(GIVEN PASSAGE begins)

As detected previously, Escherichia/Shigella was the most abundant genera in samples (36%), also they were the most abundant in paraffin wax controls (42%) and DNA extraction kit regent controls (28%; S2 Fig). There were no significant difference in read counts between FFPE fetal membranes and matched wax negative controls (Table 1), highlighting similar abundance of contributing genera. Alternatively, there were 25 genera with significantly different read counts between FFPE fetal membrane samples and kit negative extraction controls, highlighting the ability to detect distinct differences (Table 1). Those detected as significantly greater in FFPE samples were Micrococcus, Flavobacterium, Enhydrobacter, Acinetobacter, Lactobacillus, Bacteroides, Blautia, Ruminococcus, Coprococcus, Dietzia, Collinsella, Dorea, Gemmiger, Prevotella, Streptococcus, Alistipes, Corynebacterium, unassigned bacterium, Anaerostipes, Faecalibacterium, Clostridium_XI and Roseburia (Table 1 and Fig 3). Four genera had a significantly greater read count from kit negative controls. These were Staphylococcus (784 vs 435; Fig 4A), Pseudomonas (2083 vs 1280; Fig 4B), Bacillus (5428 vs 948; Fig 4C), and Escherichia/Shigella (45131 vs 19939; Fig 4D).
Plots created for 21 genera which were detected as significantly greater in Formalin-Fixed Paraffin-Embedded (FFPE) fetal membrane samples compared DNA extraction kit reagent negative controls via univariate analysis. Data presented by read count and log transformed.
Plots created for four genera which were detected as significantly greater in DNA extraction kit reagent negative controls compared to Formalin-Fixed Paraffin-Embedded (FFPE) fetal membrane samples via univariate analysis. Data presented by read count and log transformed.
Pre- and post-processing for DNA integrity and the detection of contaminating sources
Pre-processing DNA interrogation included NanoDrop, agarose gel electrophoresis and Bioanalyzer. Findings showed that DNA quantity and quality were significantly reduced in extracted DNA from FFPE samples compared to frozen tissue samples, when analysed by agarose gel electrophoresis (200–400 bp vs >10,037 bp; S3 Fig), and NanoDrop (46.7 ng/μl vs 370.5 ng/μl, p = <0.001; S2 Table). NanoDrop quantity profiles ranged from 79.5–975.1 ng/μl in frozen, and 12.6–135.6 ng/μl in FFPE samples. Purity levels were optimum and comparable across preparation types (1.8 vs 1.8, p = 0.940). Bioanalyzer gel results confirmed that FFPE fetal membranes contain highly fragmented DNA, indicated by multiple bands present, plus low quantity of DNA due to the pale intensity of banding (S3 Fig). The mean peak indicated a DNA fragment size of 397 bp, with a smaller peak at 132 bp, confirming the multiple and short fragmentation of FFPE samples (S3 Fig).
Post-processing analysis included applying Decontam and SourceTracker to Illumina amplicon sequencing data. Decontam output determined that 63% of genera generated in DADA2 from FFPE samples were contaminants, whereas 37% were not contaminating signals. Most genera previously detected as significantly greater in FFPE fetal membrane samples compared to negative controls were detected as non-contaminating genera by Decontam (Table 2). Staphylococcus and Escherichia/Shigella were detected in greater read counts from DNA extraction kit reagent negative controls, however classed as a ‘true’ non-contaminating genus by Decontam. Eight genera were detected as contaminating genera, including Bacillus, Flavobacterium, Salmonella, Blautia, Alistipes, Anaerostipes, Faecalibacterium and Clostridium_XI (Table 2).

(GIVEN PASSAGE ends)

# [QUESTIONS ON THE MATERIAL]
1: In the passage on FFPE fetal membranes, rewrite the part between "Post-processing analysis included" and "Clostridium_XI (Table 2).", inclusive, renaming "non-contaminating" to "noncontaminant" everywhere it occurs.
2: In the passage on FFPE fetal membranes, what share of the genera generated in DADA2 from FFPE samples did Decontam classify as contaminants?
3: Which genera does the passage on FFPE fetal membranes say had a significantly greater read count from kit negative controls?

(INFORMATION begins)

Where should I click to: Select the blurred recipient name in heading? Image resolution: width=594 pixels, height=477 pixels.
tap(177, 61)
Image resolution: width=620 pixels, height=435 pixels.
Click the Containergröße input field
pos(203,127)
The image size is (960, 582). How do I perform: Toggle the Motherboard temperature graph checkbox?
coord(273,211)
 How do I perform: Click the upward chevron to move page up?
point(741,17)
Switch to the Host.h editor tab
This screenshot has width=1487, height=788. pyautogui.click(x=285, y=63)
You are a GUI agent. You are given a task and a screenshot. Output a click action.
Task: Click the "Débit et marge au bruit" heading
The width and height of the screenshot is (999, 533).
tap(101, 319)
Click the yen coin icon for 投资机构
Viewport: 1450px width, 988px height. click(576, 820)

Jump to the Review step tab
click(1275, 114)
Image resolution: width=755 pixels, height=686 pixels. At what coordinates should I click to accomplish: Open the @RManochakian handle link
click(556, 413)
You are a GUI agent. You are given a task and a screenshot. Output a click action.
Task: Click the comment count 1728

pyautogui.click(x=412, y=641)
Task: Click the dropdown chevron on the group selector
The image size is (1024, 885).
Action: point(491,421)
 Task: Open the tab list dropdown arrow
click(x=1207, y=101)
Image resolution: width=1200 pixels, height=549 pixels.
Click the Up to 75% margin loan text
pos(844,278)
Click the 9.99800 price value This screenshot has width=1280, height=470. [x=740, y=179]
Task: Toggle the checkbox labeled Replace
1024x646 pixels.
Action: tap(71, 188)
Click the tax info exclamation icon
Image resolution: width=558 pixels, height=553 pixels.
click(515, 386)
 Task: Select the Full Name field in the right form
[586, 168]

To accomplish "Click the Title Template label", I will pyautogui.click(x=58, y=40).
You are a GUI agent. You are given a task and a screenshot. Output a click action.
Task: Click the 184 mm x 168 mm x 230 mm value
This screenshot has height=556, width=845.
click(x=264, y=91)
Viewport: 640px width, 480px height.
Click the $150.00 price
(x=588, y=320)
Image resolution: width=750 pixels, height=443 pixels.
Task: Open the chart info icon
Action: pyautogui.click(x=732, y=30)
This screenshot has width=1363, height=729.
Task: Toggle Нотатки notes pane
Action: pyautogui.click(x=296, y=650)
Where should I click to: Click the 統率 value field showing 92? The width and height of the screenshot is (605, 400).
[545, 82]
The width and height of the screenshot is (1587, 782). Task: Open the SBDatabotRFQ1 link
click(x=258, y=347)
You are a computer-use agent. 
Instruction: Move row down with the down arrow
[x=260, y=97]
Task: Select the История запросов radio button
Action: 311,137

(INFORMATION ends)

# [SOLUTIONS IN ORDER]
1:
Post-processing analysis included applying Decontam and SourceTracker to Illumina amplicon sequencing data. Decontam output determined that 63% of genera generated in DADA2 from FFPE samples were contaminants, whereas 37% were not contaminating signals. Most genera previously detected as significantly greater in FFPE fetal membrane samples compared to negative controls were detected as noncontaminant genera by Decontam (Table 2). Staphylococcus and Escherichia/Shigella were detected in greater read counts from DNA extraction kit reagent negative controls, however classed as a ‘true’ noncontaminant genus by Decontam. Eight genera were detected as contaminating genera, including Bacillus, Flavobacterium, Salmonella, Blautia, Alistipes, Anaerostipes, Faecalibacterium and Clostridium_XI (Table 2).

2: 63%

3: Staphylococcus, Pseudomonas, Bacillus, Escherichia/Shigella